Os pesquisadores do Insper dizem que seu estudo difere do feito por Morgan porque, além de já incluir, de forma detalhada, praticamente todas as rendas das contas nacionais, usa a POF (Pesquisa de Orçamentos Familiares) como base da sua análise, no lugar da Pnad.
“Por ser uma pesquisa de orçamento familiar, os entrevistadores da POF são forçados a tentar achar a fonte de renda de todos os gastos declarados pelos entrevistados”, diz Samir Cury, professor do Insper e um dos autores do estudo.
“Tudo que é pontual, dificilmente é capturado pela Pnad”, completa ele.
Os quatro pesquisadores consideraram como renda o acesso a itens e serviços aos quais os brasileiros têm, mesmo sem pagar por eles.
PB explica que eles partem do conceito de que renda é o consumo máximo que você consegue ter sem reduzir seu patrimônio. Ao aplicá-lo, eles incluíram itens como os citados por Cury, mas também desconsideraram outros que aparecem como rendimento na POF. Um exemplo é o dinheiro aferido com a venda de um carro.
“O esforço deles [os autores] foi pegar a POF, combinar com o IR e as contas nacionais. Olhando a distribuição como um todo por esse lado, houve uma queda [da desigualdade]. Isso destoa da conclusão de Marc [Morgan] e é algo muito importante”, diz Souza”‹, do Ipea, que é autor do livro “Uma História da Desigualdade”.
Souza –que também participará do debate do Insper nesta segunda– ressalta que os achados diferentes não são um problema, pois levam a uma discussão saudável sobre a melhor forma de mensurar a concentração de renda.

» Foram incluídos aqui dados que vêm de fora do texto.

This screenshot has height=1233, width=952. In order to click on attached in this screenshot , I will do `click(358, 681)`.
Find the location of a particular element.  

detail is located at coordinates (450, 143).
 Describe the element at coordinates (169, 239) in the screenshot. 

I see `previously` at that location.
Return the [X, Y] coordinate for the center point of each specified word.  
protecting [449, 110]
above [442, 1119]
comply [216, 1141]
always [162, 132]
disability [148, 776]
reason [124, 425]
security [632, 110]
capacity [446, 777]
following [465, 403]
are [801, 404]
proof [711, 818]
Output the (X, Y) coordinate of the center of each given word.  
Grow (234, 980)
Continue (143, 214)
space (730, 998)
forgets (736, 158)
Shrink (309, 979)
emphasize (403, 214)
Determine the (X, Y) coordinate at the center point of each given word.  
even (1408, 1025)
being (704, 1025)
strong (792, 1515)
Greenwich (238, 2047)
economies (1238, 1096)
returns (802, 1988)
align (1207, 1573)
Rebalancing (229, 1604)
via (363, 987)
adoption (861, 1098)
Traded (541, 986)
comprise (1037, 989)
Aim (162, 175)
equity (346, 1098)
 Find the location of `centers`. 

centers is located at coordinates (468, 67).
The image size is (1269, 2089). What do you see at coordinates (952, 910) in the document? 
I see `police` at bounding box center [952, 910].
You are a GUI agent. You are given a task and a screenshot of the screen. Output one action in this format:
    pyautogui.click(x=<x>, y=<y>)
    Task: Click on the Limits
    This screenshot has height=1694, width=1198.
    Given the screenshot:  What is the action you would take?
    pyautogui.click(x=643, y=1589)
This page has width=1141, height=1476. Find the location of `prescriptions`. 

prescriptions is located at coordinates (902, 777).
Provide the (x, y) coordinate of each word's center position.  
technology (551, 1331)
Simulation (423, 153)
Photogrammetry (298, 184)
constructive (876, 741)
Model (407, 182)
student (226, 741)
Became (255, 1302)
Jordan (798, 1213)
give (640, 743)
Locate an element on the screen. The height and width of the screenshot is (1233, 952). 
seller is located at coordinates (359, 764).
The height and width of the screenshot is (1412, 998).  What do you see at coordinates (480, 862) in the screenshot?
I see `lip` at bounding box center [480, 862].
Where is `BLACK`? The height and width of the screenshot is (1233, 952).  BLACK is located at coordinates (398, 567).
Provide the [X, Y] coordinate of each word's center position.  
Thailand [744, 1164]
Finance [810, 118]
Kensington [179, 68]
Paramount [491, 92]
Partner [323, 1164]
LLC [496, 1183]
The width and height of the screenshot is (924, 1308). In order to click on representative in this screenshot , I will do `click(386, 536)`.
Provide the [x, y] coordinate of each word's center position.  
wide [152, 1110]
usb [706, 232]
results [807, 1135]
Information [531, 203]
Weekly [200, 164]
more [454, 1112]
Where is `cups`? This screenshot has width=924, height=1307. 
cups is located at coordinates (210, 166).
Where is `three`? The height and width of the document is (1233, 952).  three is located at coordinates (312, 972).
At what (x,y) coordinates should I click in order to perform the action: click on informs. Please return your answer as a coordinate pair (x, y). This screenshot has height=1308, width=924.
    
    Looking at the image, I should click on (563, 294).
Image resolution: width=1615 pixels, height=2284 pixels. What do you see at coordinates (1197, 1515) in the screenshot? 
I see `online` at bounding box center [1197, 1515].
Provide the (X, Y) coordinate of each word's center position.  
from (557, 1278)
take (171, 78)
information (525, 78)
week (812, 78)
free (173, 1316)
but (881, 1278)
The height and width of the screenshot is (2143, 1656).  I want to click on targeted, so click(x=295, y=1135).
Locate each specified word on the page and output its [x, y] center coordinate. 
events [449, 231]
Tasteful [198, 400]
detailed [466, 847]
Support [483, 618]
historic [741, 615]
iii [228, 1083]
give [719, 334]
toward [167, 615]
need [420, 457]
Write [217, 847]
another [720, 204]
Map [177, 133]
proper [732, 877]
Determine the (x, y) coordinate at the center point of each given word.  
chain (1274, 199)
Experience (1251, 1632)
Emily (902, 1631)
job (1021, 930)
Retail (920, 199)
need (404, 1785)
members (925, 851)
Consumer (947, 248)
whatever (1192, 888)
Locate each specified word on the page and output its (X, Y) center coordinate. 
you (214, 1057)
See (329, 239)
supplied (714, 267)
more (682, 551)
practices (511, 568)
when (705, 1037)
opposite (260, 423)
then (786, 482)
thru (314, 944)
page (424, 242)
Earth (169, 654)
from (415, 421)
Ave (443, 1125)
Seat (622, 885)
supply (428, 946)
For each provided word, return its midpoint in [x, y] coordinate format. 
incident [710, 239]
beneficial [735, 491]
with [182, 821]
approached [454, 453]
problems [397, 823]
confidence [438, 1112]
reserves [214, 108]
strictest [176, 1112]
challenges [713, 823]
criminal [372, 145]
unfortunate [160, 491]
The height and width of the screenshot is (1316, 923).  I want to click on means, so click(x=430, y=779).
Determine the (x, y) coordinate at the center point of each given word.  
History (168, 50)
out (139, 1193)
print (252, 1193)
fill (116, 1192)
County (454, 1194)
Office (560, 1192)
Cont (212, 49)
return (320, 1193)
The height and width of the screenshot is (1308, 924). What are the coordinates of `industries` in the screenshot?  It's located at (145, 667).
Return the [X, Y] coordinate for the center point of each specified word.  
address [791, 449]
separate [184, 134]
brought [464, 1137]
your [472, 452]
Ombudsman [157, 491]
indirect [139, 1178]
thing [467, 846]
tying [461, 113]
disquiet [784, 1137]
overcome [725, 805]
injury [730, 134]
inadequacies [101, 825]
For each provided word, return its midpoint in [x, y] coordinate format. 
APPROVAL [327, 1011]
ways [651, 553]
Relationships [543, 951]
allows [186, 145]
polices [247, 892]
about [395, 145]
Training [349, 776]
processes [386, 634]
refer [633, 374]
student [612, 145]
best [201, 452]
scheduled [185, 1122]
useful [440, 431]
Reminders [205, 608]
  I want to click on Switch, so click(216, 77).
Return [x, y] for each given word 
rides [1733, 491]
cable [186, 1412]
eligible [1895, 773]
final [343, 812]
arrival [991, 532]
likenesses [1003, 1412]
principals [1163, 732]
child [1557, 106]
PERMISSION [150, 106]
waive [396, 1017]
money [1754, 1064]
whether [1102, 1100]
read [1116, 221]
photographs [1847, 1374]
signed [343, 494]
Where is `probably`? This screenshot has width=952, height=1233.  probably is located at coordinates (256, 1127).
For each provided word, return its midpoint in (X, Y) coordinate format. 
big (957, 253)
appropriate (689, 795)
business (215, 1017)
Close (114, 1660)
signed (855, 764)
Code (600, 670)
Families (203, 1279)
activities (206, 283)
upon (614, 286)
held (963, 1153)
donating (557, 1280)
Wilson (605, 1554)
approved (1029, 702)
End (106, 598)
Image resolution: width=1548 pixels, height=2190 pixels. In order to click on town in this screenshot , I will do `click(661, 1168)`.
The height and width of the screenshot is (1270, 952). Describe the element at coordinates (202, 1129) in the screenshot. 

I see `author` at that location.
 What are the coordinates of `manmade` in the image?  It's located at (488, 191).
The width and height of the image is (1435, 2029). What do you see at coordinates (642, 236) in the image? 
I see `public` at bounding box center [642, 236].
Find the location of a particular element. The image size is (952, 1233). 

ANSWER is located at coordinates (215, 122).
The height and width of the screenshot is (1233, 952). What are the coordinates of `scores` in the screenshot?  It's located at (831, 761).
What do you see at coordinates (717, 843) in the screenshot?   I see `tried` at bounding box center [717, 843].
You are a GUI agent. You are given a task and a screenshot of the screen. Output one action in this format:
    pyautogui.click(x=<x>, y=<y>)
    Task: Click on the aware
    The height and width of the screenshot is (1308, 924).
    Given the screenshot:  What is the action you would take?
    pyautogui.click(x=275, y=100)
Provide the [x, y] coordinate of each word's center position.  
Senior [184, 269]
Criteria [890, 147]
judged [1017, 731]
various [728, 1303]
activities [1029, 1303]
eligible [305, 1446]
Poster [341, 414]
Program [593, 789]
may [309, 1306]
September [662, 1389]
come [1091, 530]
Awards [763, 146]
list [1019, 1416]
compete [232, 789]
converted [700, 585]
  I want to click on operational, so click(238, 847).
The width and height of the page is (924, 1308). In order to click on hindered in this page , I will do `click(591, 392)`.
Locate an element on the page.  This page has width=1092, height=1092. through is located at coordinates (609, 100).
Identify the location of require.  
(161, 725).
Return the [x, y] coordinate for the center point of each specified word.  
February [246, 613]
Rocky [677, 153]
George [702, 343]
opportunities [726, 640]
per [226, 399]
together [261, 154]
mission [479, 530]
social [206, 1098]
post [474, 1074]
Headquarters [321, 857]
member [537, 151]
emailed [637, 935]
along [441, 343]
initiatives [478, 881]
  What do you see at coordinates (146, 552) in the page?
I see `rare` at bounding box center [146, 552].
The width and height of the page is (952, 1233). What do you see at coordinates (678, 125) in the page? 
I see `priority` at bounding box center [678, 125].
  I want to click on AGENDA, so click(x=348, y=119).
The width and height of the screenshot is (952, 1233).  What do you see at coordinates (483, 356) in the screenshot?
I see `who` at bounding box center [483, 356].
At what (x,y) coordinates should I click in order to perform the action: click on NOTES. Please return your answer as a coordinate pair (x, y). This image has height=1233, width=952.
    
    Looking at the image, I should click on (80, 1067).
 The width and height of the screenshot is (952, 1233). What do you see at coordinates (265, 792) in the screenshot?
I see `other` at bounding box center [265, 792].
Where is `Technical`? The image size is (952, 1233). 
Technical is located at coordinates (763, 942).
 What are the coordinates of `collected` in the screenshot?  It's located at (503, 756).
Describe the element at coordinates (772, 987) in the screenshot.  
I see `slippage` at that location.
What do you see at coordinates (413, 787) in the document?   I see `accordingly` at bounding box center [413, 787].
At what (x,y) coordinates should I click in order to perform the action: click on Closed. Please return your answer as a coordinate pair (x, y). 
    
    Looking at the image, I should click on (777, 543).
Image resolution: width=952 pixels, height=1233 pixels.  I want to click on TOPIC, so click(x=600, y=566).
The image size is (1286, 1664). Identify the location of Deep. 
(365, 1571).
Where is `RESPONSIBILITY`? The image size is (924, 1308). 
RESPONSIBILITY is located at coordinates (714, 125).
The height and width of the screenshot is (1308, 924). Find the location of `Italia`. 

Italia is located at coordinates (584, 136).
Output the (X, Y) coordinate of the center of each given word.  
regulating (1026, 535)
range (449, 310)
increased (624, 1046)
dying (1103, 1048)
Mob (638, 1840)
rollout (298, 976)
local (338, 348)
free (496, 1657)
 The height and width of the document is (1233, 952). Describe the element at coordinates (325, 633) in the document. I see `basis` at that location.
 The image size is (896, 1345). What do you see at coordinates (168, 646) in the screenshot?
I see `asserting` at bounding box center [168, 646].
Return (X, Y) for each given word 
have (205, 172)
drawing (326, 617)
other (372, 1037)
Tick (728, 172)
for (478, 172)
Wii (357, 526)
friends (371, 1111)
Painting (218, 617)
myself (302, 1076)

“Claramente, as diferenças entre as pesquisas estão nas escolhas metodológicas e a questão é entendermos qual delas será a melhor”, diz.
Ele ressalta que a POF, por exemplo, tem a vantagem de capturar melhor a renda não monetária das famílias, mas a desvantagem de ser feita com muito menos frequência do que a Pnad.
“A gente vai acabar convergindo para um consenso. O importante é estarmos estudando a desigualdade, o que, após a pandemia, se tornou ainda mais importante no Brasil.”
O registro da queda da desigualdade, entre 2002 e 2015, conforme constataram os pesquisadores do Insper, além de mudar a forma de contar a história recente de muitas famílias brasileiras, coloca um peso maior sobre a campanha eleitoral do ano que vem.
O período coincide com boa parte dos governos petistas e, por conta de problemas graves –como inflação, desemprego e queda de renda– atuais, os temas econômicos devem ser fortemente explorados pelos candidatos, inclusive pelo ex-presidente Luiz Inácio Lula da Silva (PT), que deve tentar voltar ao poder. Érica Fraga, Douglas Gavras e Gustavo Queirolo.